Uns hat Microsoft Schweiz eine Core-i5-Version mit 8 GB RAM und einem 128 GB SSD testhalber zur Verfügung gestellt. Rein von der Performance her konnten wir Windows 10 S daher bezüglich Rohleistung nur mit einigen App-basierten Benchmarks wie AnTuTu auf den Zahn fühlen. Der Vergleich verdeutlicht den kaum wahrnehmbaren Leistungsunterscheid von 255'013 Punkten (Windows 10 S) gegenüber 244'274 Punkten (Windows 10 Pro). Zum Spass haben wir auch einmal das actiongeladene Prügelspiel «Killer Instinct» installiert, das aber doch deutlich ruckelte und kaum spielbar war. Dies aber eher, um zu überprüfen, ob der Laptop noch ein paar Leistungsreserven hat, die jene eines Surface Pro 4 überbieten, was definitiv nicht der Fall ist.
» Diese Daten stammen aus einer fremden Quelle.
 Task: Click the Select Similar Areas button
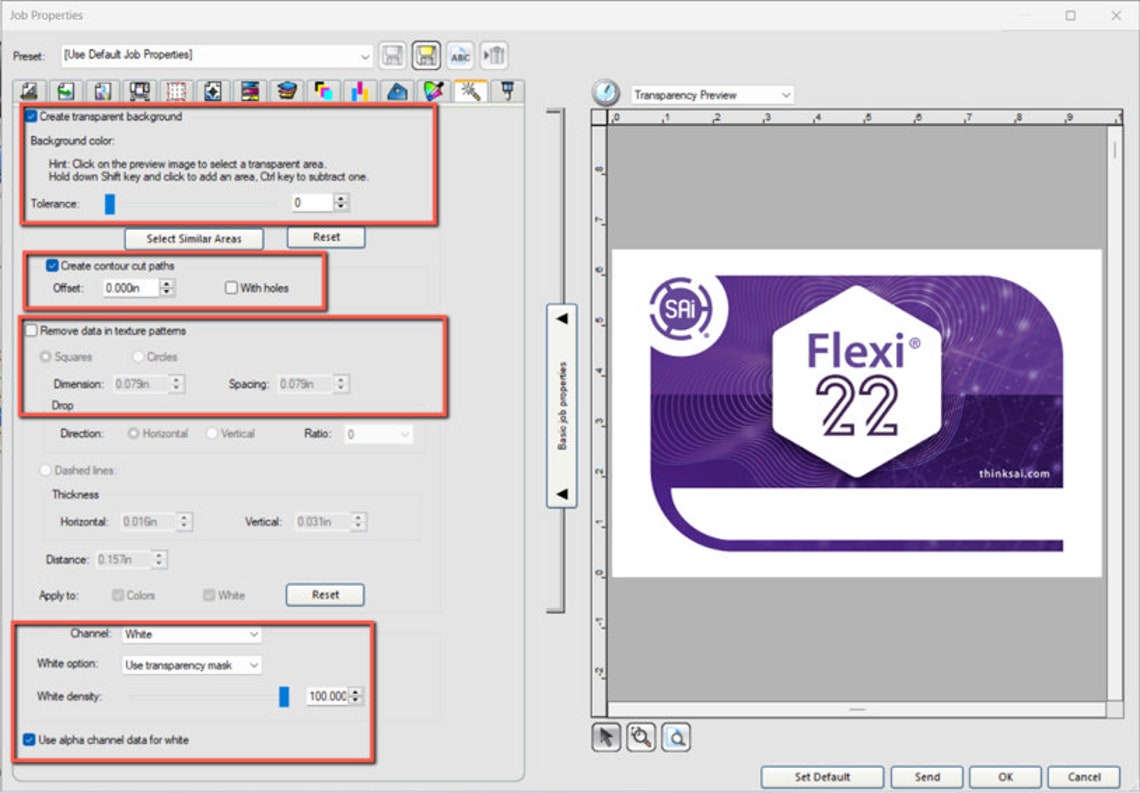pos(193,238)
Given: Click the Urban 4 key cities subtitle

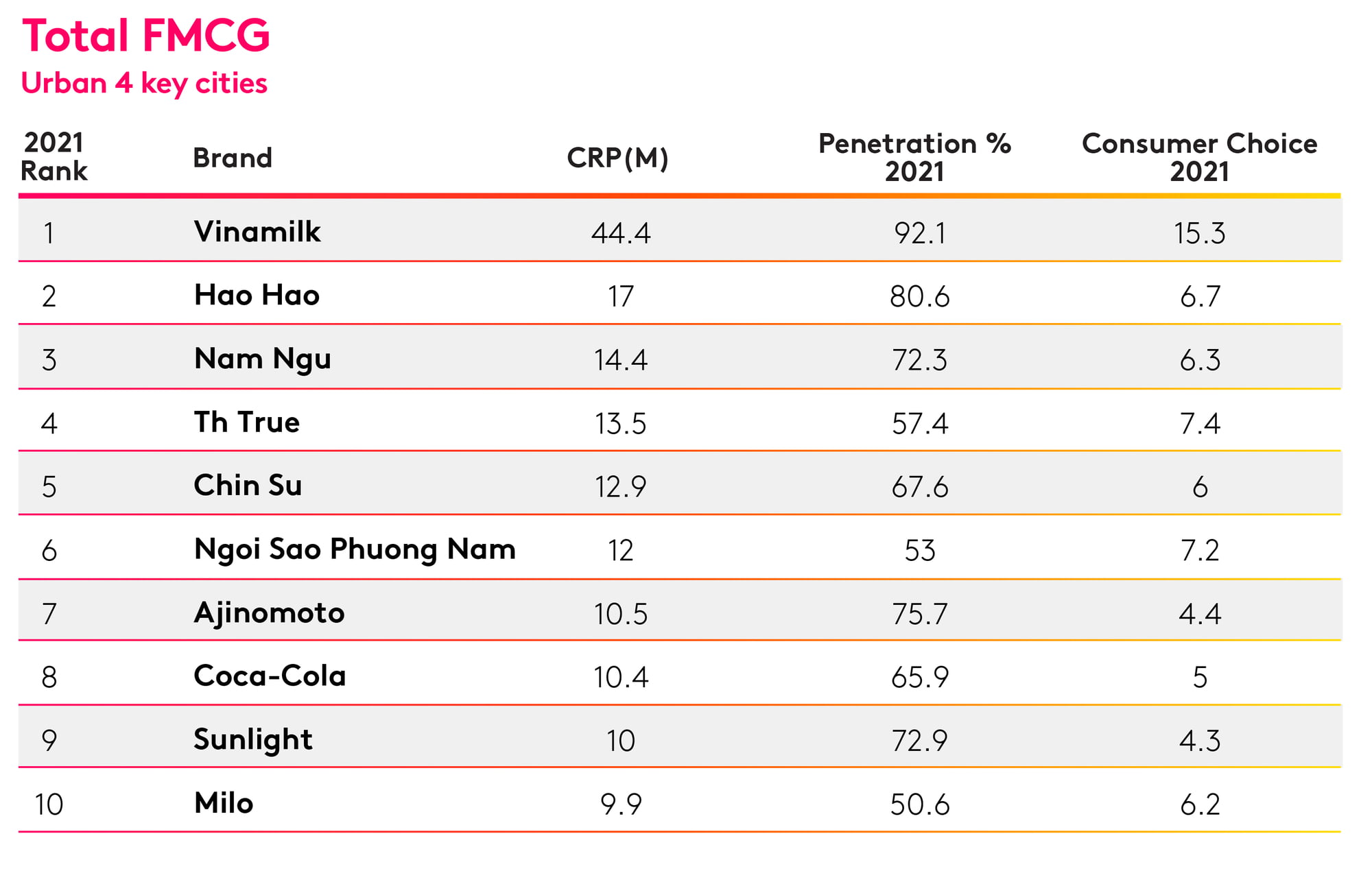Looking at the screenshot, I should [x=144, y=84].
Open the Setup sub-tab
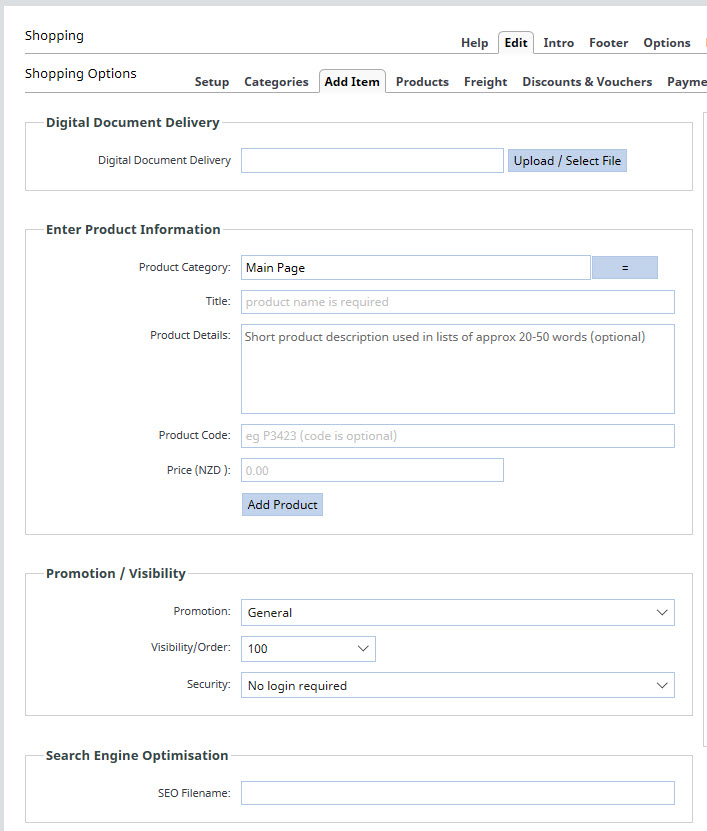 click(211, 82)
Im 3DMark-Testprogramm Sky Diver schnitt der Surface Laptop mit 3681 Punkten ab, womit er sich in etwa auf Augenhöhe mit einem HP Spectre 13 (3910 Punkte) bewegt, das damals noch einen sparsamen Core-i7U-Prozessor der Vorgängerserie inne hatte. In direktem Vergleich zu einem Kaby-Lake-i7K-Desktop-PC scheidet der Laptop sogar im PC Mark 8 Test noch sehr gut ab (2316 zu 4579 Punkten bei einem Core-i7-PC mit einer GeForce GTX 1080). Im Grunde genommen haben wir es mit einem sehr schnellen Ultrabook zu tun, das auch anspruchsvollere Applikationen sehr rasch startet und problemlos 22 Tabs in einer Browser-Sitzung offen haben kann. Für Videoschnitt oder Games reicht es dann aber ganz klar nicht.
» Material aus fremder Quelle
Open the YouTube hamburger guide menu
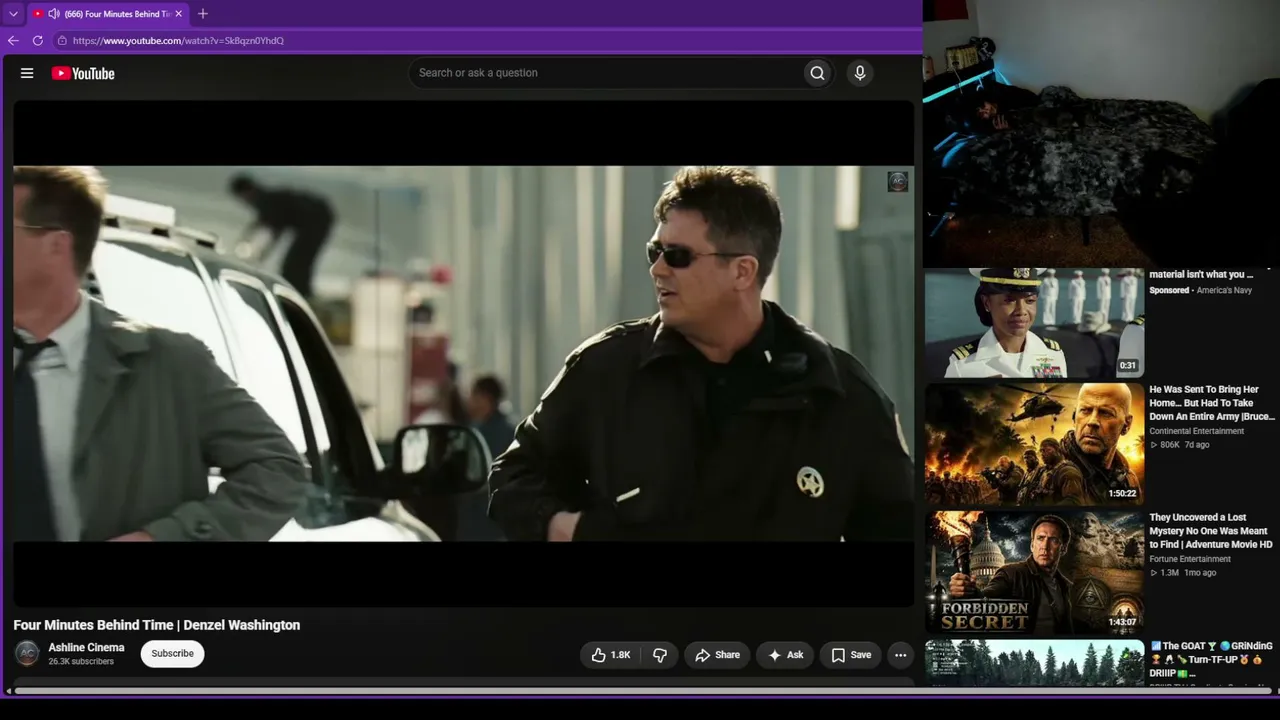1280x720 pixels. pyautogui.click(x=27, y=73)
Über 14 Stunden Akkulaufzeit

Das Beste aber ist die ausgesprochen lange Akkulaufzeit von über 14 Stunden und 20 Minuten. Man kann praktisch den ganzen Arbeitstag vor dem Gerät verbringen und man hat gegen Abend noch problemlos 40 bis 50 Prozent Akkuleistung übrig. Wir hatten im Test sogar einmal das Surface Pro 4 und den neuen Laptop parallel im Betrieb, indem wir tagsüber auf beiden Geräten mit ca. 66 Prozent Bildschirmhelligkeit gelegentlich ein wenig im Internet surften. Über den Daumen gerechnet, schaffte das Surface Pro 4 ungefähr siebenenhalb Stunden, während der neue Laptop beinahe mit der doppelte Akkulaufzeit trumpfen konnte. Interessant ist hier auch der Wärmevergleich und der Geräuschpegel. Das Core-i5-Notebook ist, abgesehen von Prozessen während der Leistungstests, fast nicht hörbar. Das Surface Pro 4 kann am Deckel auf der ganzen Fläche sehr warm werden. Nicht so beim Surface Laptop, der sich nur ganz minim in der Base beim Klappscharnier, und auch nur unter Last, ein wenig aufwärmt.